Chipotle Pork Stew
My spicy take on a New Mexico Green Chile Stew. I like using Country Style Ribs because the fat and bones add so much flavor. Be sure to rinse the meat to remove any stray bone fragments that occur when slicing. Chipotle peppers, which are smoked jalapenos, bring a bracing, earthy component to this stew.
CHIPOTLE PORK STEW
4 lbs Country Style Pork Ribs (with bones), rinsed and patted dry, large pieces of meat cut into bite size pieces
Coarse salt
Freshly ground pepper
Garlic powder
Onion powder
1 large yellow onion, chopped
6 -8 garlic cloves, coarsely chopped
1 14-oz can diced tomatoes/green chiles
8 canned chipotle peppers, chopped, with
1 tsp juice from the can
2 tsp. ground cumin
2 tsp. dried Mexican oregano
Dash cayenne pepper
2 tbl. soy sauce
2 tbl. Worcestershire sauce
2 Bay Leaves
1-2 tsp. flour
Cilantro, for garnish
Season pork liberally with salt, pepper, garlic and onion powders. Set aside.

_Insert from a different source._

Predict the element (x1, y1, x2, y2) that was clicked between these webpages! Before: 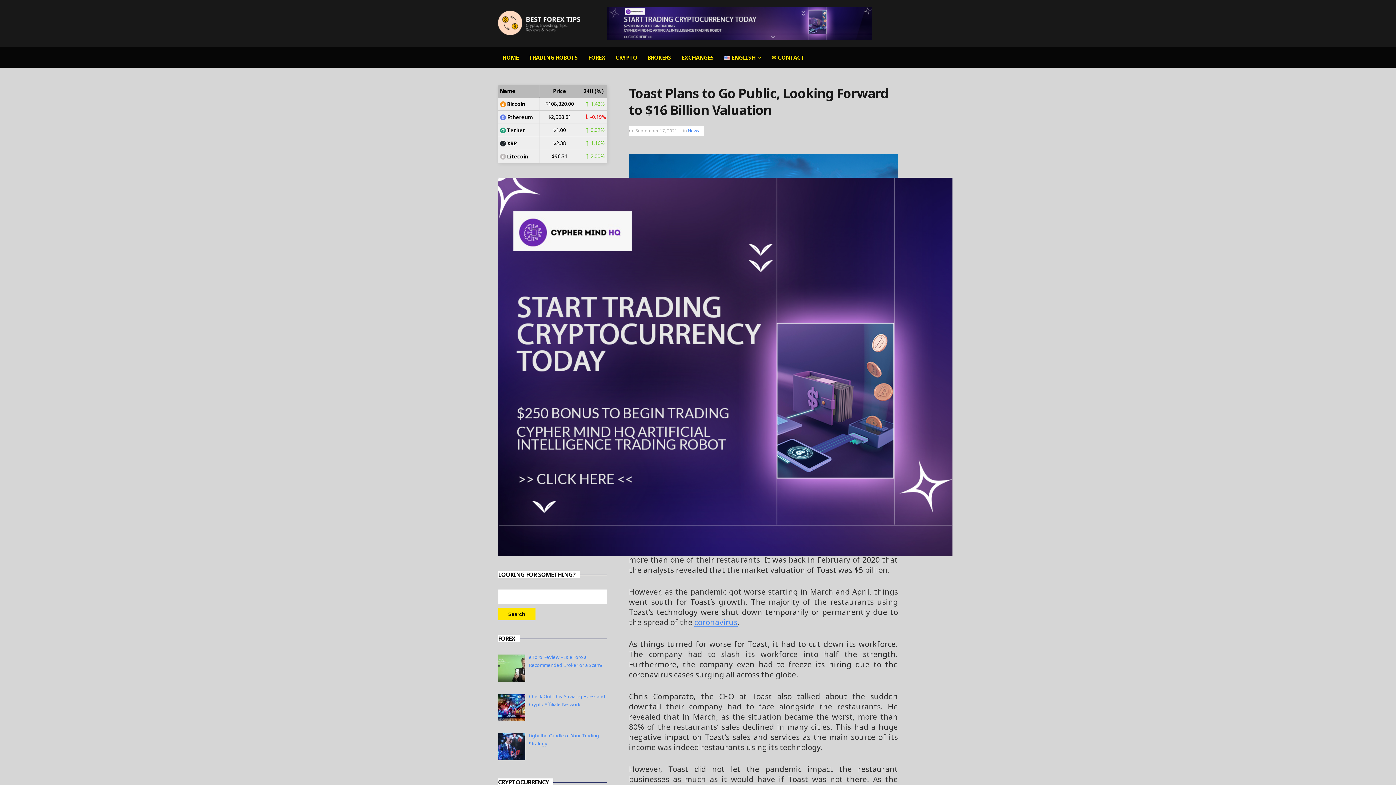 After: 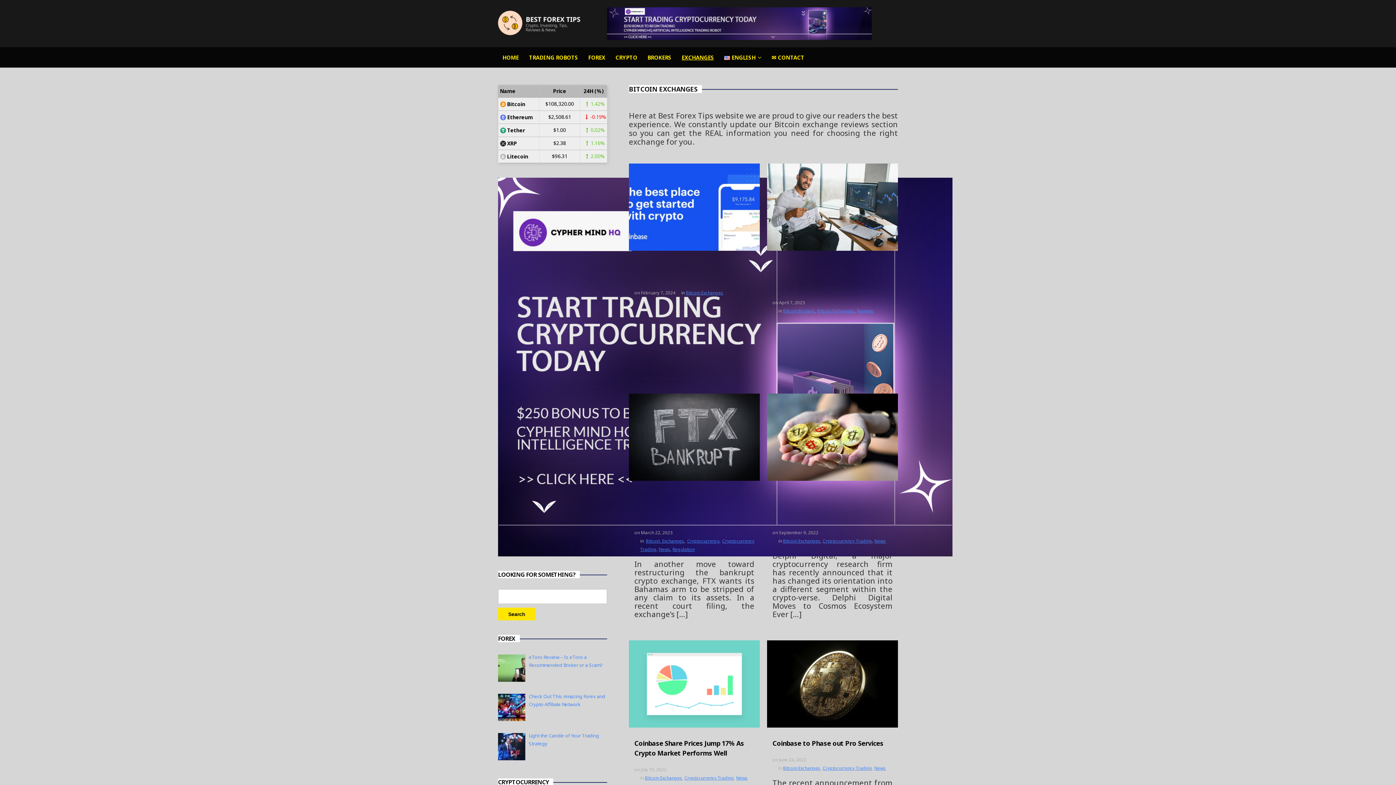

Combine remaining ingredients, except flour and cilantro, and combine with pork. Marinate in refrigerator overnight. Place in crock pot or slow cooker and cook for 8 hours on low. Skim fat and adjust seasoning. If stew is too thin, add 1-2 tsp. flour, turn up to high and cook uncovered for 30-45 minutes, or until stew is thickened. Remove bones and bay leaves before serving. Garnish with fresh cilantro, if desired. Delicious with rice, black beans and tortillas.